Andrew Wiggins, the top-rated high school basketball player in the country and the most hyped teenage talent since Kevin Durant and maybe even LeBron James, will announce where he will spend a single year playing college basketball this afternoon. He has narrowed his choices to four — Kentucky, Kansas, North Carolina, and Florida State — but in the run-up to today’s decision, it seems no one knows where Wiggins is going except Wiggins himself. Rob Fulford, his coach at Huntington Prep in West Virginia jokingly changed his Twitter avatar this week to read “I don’t know where Andrew Wiggins is going.”

Wiggins has eschewed the spotlight since his recruitment began, avoiding interviews and keeping the process to himself and his family. Even today, a kid who could have his own The Decision-type special on ESPN won’t hold a press conference to announce his destination. Instead, there will be a single reporter in the room at a private ceremony with friends, teammates, students, and family at his high school.

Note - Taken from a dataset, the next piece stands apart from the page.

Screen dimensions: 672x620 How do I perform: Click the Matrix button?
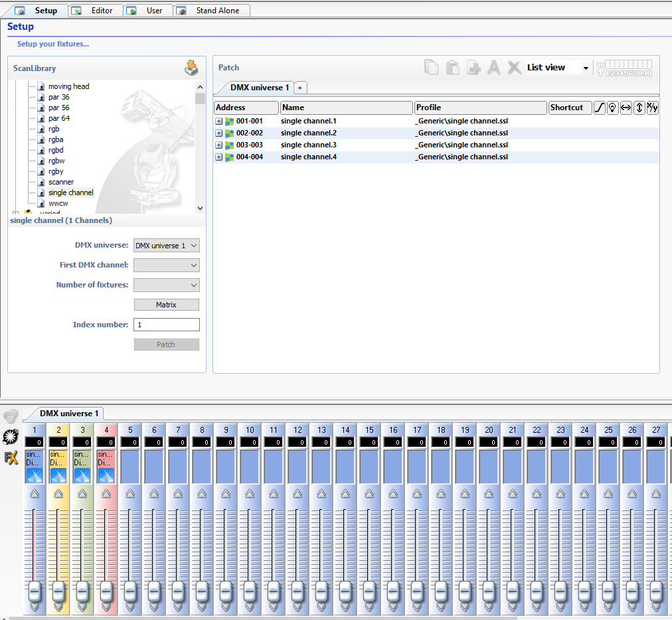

That’s a rarity in today’s world of college sports, where recruiting has become a major business. Sites like Rivals.com and Scout.com emerged to rank recruits and assign star values to them. Media outlets from ESPN to the local dailies cover recruiting as fervently as they cover the athletes who are already on campus. Recruits now announce their decisions in made-for-TV press conferences, a row of hats with logos of their final few schools lining a tabletop in front of them. An athlete like Andrew Wiggins has more than 75,000 Twitter followers (at this writing), a world in which fan blogs parse his every word for a hint of where he may play college ball. And high school athletes who don’t even receive scholarship offers hold fake press conferences to announce that they’ll play football or basketball for a coach they’ve never actually talked to — all for a moment in the sun.

That’s a culture Andrew Wiggins apparently wants no part of. While his treatment of his choice has drawn criticism from fans who want to know where he is going and cynics who think he put off his decision until the last moment simply to draw attention, it’s ultimately a refreshing approach.But it is also telling, a chance for introspection about a system the world of college basketball often ponders but rarely does anything about. The business of recruiting has become the place where the problems of major college basketball first set in. The attention paid to high school kids trying to earn their way to college and beyond has made it a big money business, not just for media outlets but for the collection of handlers who surround talented young athletes. The AAU basketball scene has exploded, filled with coaches with shady pasts and “advisers” who promise to help kids and their families find the best fit for college. But those advisers almost always have a hand out — to boosters from interested colleges, to agents eager to sow a seed with a guy who is destined for a big money contract in the pros — and often, the player and his parents don’t have a clue.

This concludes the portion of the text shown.